### Objective 1
Using the paddling journal, explain why many of the hermit crabs in the bay no longer fit into their shells.
### Objective 2
Continue the paddling journal, starting right after its closing question about a club touring the coast in small open boats.

### Text provided
— Begin —

Check out a marked camp near horse pt and end of bay with tent sites in trees. Should be OK, but the outer islands are more beautiful. Take a long break here before I get myself back into my boat and paddle on.

That afternoon I Camp is in a popular bay called Kynumpt Harbor, north of Bella Bella. I expected other campers, but find none, nor signs of camp sites. I find a place where two large pine trees are growing just above the high tide line. There is good flat tenting ground near their trunks and their branches reach out and shelter a portion of the gravel beach where I make my kitchen. This is the first time I've slept clearly above the high tide line.

I latter learn that just near here is an overgrown field where there was some sort of settlement.

This evening I again poke around at the waters edge looking at the crabs. Lots of hermit crabs here. There seem to be two sizes of shell available to the local crabs, with a big gap between, and a shortage of the larger shells. As a result, there are many crabs that don't fit into their shells any more. I collect a few in my pot and watch them.

Sitting cooking dinner I see two inflatable boats come into the bay and scan along the shore. Each boat is filled with equipment and carries three people. They stop in front of my camp and ask about fresh water. A foreign accent, perhaps French. Traveling the coast in open inflatable boats seems like a crazy French idea. I tell them I've not seen any good fresh water streams in this bay and soon they depart, heading west.

Latter I see a string of identical little speed boats pass the bay entrance. How bizarre! Could this be a club touring the coast in small open boats?

— End —

### Raw data

— Begin —

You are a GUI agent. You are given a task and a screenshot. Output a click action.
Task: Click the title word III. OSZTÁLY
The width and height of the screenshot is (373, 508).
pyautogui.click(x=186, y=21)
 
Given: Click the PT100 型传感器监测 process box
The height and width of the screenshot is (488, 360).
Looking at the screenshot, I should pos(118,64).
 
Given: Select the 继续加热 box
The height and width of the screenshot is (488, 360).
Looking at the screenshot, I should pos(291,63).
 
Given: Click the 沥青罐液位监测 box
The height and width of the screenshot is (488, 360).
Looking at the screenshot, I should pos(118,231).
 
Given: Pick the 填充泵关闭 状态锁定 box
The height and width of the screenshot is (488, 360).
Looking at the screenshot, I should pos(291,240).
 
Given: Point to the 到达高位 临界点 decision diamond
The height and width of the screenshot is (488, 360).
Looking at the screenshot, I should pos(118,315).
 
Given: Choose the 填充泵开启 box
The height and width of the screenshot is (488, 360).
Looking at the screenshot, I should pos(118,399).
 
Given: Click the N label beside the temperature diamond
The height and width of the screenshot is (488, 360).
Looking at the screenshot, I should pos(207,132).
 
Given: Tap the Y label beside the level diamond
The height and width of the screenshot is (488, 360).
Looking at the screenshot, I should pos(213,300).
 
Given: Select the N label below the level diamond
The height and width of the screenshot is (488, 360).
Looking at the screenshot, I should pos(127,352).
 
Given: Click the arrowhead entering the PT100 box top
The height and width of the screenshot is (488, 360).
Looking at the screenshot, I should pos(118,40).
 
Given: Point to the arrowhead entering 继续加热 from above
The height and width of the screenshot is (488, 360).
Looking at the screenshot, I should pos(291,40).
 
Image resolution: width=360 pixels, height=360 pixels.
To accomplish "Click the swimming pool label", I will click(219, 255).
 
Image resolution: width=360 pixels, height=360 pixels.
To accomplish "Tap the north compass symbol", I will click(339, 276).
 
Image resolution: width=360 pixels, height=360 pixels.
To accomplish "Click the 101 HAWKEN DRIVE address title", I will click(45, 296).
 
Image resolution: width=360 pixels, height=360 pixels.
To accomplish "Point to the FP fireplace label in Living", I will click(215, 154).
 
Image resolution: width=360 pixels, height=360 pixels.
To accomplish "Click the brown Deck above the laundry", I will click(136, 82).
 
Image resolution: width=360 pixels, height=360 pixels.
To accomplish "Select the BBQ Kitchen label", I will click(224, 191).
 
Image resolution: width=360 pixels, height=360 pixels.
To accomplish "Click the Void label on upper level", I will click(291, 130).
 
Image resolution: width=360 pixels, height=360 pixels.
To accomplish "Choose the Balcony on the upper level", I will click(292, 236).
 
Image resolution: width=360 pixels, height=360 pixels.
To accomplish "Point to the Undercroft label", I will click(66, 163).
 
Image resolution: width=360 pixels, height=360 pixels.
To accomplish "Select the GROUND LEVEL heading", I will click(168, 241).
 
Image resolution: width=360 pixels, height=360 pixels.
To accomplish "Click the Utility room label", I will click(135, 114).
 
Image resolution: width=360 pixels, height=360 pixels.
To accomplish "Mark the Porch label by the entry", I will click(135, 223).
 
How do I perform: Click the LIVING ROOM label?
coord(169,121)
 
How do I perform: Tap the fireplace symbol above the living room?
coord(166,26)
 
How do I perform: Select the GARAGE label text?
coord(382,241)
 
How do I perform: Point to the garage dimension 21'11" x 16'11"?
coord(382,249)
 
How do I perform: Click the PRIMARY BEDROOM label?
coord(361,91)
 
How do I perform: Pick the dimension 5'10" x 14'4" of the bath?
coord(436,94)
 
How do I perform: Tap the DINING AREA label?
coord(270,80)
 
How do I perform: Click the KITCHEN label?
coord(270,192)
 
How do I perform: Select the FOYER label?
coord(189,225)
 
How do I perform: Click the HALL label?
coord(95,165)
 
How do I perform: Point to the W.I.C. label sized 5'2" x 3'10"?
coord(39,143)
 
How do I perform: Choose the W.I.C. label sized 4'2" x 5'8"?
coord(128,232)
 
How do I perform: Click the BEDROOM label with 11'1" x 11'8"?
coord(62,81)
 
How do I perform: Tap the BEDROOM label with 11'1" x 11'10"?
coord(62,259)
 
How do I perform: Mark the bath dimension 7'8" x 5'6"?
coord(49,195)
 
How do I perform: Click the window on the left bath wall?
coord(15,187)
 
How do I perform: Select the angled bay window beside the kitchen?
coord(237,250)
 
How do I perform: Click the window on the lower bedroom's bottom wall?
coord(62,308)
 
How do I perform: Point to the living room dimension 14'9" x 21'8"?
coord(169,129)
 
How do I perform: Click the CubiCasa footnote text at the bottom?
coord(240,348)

— End —
— Begin —

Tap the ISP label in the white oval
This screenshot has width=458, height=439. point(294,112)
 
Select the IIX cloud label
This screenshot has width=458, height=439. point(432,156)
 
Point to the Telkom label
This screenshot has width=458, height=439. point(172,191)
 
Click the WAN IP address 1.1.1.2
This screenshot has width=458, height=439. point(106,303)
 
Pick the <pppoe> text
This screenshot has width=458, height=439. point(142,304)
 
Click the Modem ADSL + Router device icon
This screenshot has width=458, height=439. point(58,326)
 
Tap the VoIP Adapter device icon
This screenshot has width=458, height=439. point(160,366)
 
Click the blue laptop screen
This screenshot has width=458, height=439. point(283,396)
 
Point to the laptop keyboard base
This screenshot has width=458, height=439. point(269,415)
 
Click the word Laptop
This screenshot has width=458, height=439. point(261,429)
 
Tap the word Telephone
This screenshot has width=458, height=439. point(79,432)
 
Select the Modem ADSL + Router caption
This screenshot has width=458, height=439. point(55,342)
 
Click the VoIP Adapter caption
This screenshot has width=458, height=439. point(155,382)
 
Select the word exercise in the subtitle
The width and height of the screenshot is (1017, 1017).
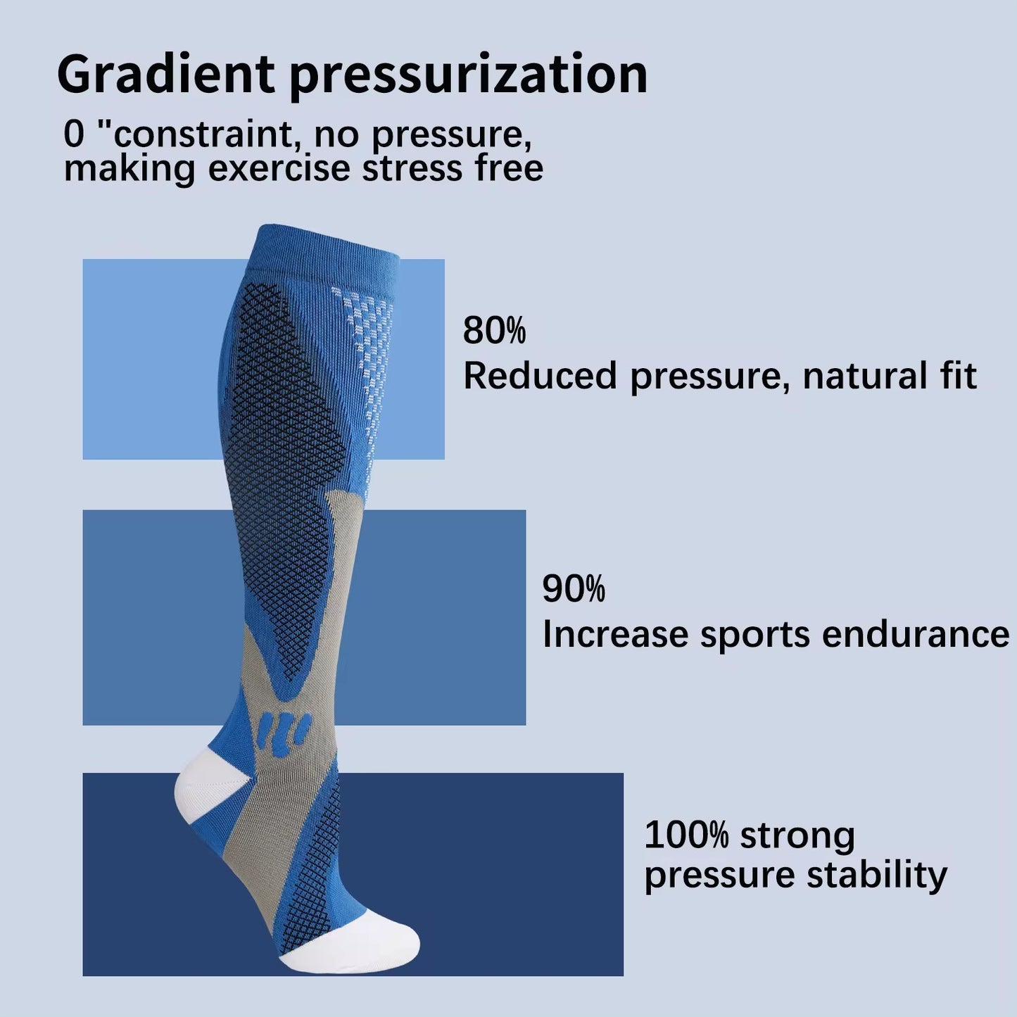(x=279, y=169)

— End —

### Final result 1
The local crabs seem to have only two sizes of shell available, with a big gap between them, and the larger shells are in short supply. So crabs that outgrow the smaller shells are left in shells that are too small.

### Final result 2
7/27, Tuesday, Day 12

Rain off and on
Day in town, meet ferry

Paddle into Bella Bella in about 2 hours. The town has a large central pier with floating docks on the north and south side. I land on one of the north side docks which is old and greasy. I pull my whole, loaded kayak up onto the dock. I organize my stuff, seal the kayak, and leave it for the day.

I ask at the gas dock office about showers and am told to go to Sherewater. The attendant is not particularly friendly. I got up to the band store, but there's not anything I need. It's raining steady now but there is no place dry for me to hang out it. Not feeling particularly welcome around here I wait on the dock for the shuttle.

I'm the only passenger and Glen, the driver, invites me to sit up in the wheel house with him. Glen moved up here 3 years ago. Says he's always been able to see auroras and do energy work. Tells me some of the local gossip. Turns out next ferry is at 5:30 so I'll end up spending most of my time in Sherewater. That is just as well, for what ever reason I feel more welcome there.

Showers are great. First time I see myself in days and I'm looking good.

Get a beer and burger at the restaurant, both of which taste great. Pacing myself, I'll get a slice of pie latter.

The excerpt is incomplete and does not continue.